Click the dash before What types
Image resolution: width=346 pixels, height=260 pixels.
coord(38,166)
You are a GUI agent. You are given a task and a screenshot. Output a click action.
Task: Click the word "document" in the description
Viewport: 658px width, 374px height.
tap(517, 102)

# # # # #

__WHAT IS EXPECTED__. Restate the data above in full, word for word.

__SOLUTION BELOW__.
Click the dash before What types
Image resolution: width=346 pixels, height=260 pixels.
coord(38,166)
You are a GUI agent. You are given a task and a screenshot. Output a click action.
Task: Click the word "document" in the description
Viewport: 658px width, 374px height.
tap(517, 102)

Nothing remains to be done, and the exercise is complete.